RECORD EXTRACTS below:

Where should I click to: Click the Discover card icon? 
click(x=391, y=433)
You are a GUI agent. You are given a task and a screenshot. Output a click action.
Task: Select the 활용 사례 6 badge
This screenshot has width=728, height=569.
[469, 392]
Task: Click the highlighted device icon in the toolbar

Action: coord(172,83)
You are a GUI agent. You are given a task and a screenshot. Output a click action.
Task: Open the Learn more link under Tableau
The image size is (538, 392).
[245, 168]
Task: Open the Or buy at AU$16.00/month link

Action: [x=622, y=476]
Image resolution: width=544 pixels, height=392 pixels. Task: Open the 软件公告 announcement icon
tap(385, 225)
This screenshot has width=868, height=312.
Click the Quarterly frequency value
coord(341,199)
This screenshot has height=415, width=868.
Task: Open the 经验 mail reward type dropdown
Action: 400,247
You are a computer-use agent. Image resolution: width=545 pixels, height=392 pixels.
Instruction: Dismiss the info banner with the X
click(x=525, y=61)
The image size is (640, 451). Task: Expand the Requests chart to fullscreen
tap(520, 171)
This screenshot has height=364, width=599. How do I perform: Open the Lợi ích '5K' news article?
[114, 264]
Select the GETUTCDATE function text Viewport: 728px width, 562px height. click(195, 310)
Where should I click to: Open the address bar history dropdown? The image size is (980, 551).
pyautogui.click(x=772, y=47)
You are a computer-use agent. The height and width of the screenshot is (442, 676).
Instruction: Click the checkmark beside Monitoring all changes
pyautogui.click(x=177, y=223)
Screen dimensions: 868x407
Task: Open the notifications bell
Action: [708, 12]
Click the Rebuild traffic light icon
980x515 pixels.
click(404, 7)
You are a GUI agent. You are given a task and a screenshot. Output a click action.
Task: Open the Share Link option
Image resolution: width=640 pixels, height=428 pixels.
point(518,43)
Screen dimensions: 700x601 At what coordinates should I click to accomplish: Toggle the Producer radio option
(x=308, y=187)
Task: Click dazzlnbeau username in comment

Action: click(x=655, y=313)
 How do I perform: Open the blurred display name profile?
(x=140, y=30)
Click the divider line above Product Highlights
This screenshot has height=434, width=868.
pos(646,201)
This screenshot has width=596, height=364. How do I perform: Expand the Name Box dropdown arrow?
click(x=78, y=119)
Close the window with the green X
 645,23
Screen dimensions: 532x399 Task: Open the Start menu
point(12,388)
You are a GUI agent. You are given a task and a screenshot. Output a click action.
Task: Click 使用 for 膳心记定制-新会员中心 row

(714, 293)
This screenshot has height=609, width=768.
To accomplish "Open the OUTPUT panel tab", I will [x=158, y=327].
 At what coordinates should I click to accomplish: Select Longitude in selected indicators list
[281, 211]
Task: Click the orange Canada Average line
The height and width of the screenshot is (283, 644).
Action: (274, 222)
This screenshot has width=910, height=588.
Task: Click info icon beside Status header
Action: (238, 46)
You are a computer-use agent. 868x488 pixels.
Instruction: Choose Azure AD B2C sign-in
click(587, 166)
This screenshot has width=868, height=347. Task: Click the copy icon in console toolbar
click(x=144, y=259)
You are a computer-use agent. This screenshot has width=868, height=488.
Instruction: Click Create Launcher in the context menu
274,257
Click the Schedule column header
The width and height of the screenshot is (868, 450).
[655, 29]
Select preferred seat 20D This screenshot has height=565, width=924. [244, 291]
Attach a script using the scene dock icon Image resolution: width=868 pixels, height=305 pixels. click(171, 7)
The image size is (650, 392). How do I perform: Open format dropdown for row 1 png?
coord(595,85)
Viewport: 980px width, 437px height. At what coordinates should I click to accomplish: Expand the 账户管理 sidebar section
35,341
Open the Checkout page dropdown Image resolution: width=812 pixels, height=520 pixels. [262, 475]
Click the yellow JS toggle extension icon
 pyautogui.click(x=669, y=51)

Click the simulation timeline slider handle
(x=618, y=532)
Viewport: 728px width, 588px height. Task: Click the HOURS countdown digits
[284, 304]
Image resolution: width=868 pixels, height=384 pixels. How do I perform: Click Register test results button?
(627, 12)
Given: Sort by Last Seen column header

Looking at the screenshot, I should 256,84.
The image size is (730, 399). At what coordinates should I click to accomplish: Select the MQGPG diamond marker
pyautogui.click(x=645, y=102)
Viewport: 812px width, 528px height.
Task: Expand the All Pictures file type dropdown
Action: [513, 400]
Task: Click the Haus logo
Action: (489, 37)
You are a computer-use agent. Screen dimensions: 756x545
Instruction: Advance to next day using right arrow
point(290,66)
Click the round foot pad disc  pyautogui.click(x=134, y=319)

End of RECORD EXTRACTS.

Return the whole listing above verbatim.

● **WRITTEN SOLUTION**:
Where should I click to: Click the Discover card icon? 
click(x=391, y=433)
You are a GUI agent. You are given a task and a screenshot. Output a click action.
Task: Select the 활용 사례 6 badge
This screenshot has width=728, height=569.
[469, 392]
Task: Click the highlighted device icon in the toolbar

Action: coord(172,83)
You are a GUI agent. You are given a task and a screenshot. Output a click action.
Task: Open the Learn more link under Tableau
The image size is (538, 392).
[245, 168]
Task: Open the Or buy at AU$16.00/month link

Action: [x=622, y=476]
Image resolution: width=544 pixels, height=392 pixels. Task: Open the 软件公告 announcement icon
tap(385, 225)
This screenshot has width=868, height=312.
Click the Quarterly frequency value
coord(341,199)
This screenshot has height=415, width=868.
Task: Open the 经验 mail reward type dropdown
Action: 400,247
You are a computer-use agent. Image resolution: width=545 pixels, height=392 pixels.
Instruction: Dismiss the info banner with the X
click(x=525, y=61)
The image size is (640, 451). Task: Expand the Requests chart to fullscreen
tap(520, 171)
This screenshot has height=364, width=599. How do I perform: Open the Lợi ích '5K' news article?
[114, 264]
Select the GETUTCDATE function text Viewport: 728px width, 562px height. click(195, 310)
Where should I click to: Open the address bar history dropdown? The image size is (980, 551).
pyautogui.click(x=772, y=47)
You are a computer-use agent. The height and width of the screenshot is (442, 676).
Instruction: Click the checkmark beside Monitoring all changes
pyautogui.click(x=177, y=223)
Screen dimensions: 868x407
Task: Open the notifications bell
Action: [708, 12]
Click the Rebuild traffic light icon
980x515 pixels.
click(404, 7)
You are a GUI agent. You are given a task and a screenshot. Output a click action.
Task: Open the Share Link option
Image resolution: width=640 pixels, height=428 pixels.
point(518,43)
Screen dimensions: 700x601 At what coordinates should I click to accomplish: Toggle the Producer radio option
(x=308, y=187)
Task: Click dazzlnbeau username in comment

Action: click(x=655, y=313)
 How do I perform: Open the blurred display name profile?
(x=140, y=30)
Click the divider line above Product Highlights
This screenshot has height=434, width=868.
pos(646,201)
This screenshot has width=596, height=364. How do I perform: Expand the Name Box dropdown arrow?
click(x=78, y=119)
Close the window with the green X
 645,23
Screen dimensions: 532x399 Task: Open the Start menu
point(12,388)
You are a GUI agent. You are given a task and a screenshot. Output a click action.
Task: Click 使用 for 膳心记定制-新会员中心 row

(714, 293)
This screenshot has height=609, width=768.
To accomplish "Open the OUTPUT panel tab", I will [x=158, y=327].
 At what coordinates should I click to accomplish: Select Longitude in selected indicators list
[281, 211]
Task: Click the orange Canada Average line
The height and width of the screenshot is (283, 644).
Action: (274, 222)
This screenshot has width=910, height=588.
Task: Click info icon beside Status header
Action: (238, 46)
You are a computer-use agent. 868x488 pixels.
Instruction: Choose Azure AD B2C sign-in
click(587, 166)
This screenshot has width=868, height=347. Task: Click the copy icon in console toolbar
click(x=144, y=259)
You are a computer-use agent. This screenshot has width=868, height=488.
Instruction: Click Create Launcher in the context menu
274,257
Click the Schedule column header
The width and height of the screenshot is (868, 450).
[655, 29]
Select preferred seat 20D This screenshot has height=565, width=924. [244, 291]
Attach a script using the scene dock icon Image resolution: width=868 pixels, height=305 pixels. click(171, 7)
The image size is (650, 392). How do I perform: Open format dropdown for row 1 png?
coord(595,85)
Viewport: 980px width, 437px height. At what coordinates should I click to accomplish: Expand the 账户管理 sidebar section
35,341
Open the Checkout page dropdown Image resolution: width=812 pixels, height=520 pixels. [262, 475]
Click the yellow JS toggle extension icon
 pyautogui.click(x=669, y=51)

Click the simulation timeline slider handle
(x=618, y=532)
Viewport: 728px width, 588px height. Task: Click the HOURS countdown digits
[284, 304]
Image resolution: width=868 pixels, height=384 pixels. How do I perform: Click Register test results button?
(627, 12)
Given: Sort by Last Seen column header

Looking at the screenshot, I should 256,84.
The image size is (730, 399). At what coordinates should I click to accomplish: Select the MQGPG diamond marker
pyautogui.click(x=645, y=102)
Viewport: 812px width, 528px height.
Task: Expand the All Pictures file type dropdown
Action: [513, 400]
Task: Click the Haus logo
Action: (489, 37)
You are a computer-use agent. Screen dimensions: 756x545
Instruction: Advance to next day using right arrow
point(290,66)
Click the round foot pad disc  pyautogui.click(x=134, y=319)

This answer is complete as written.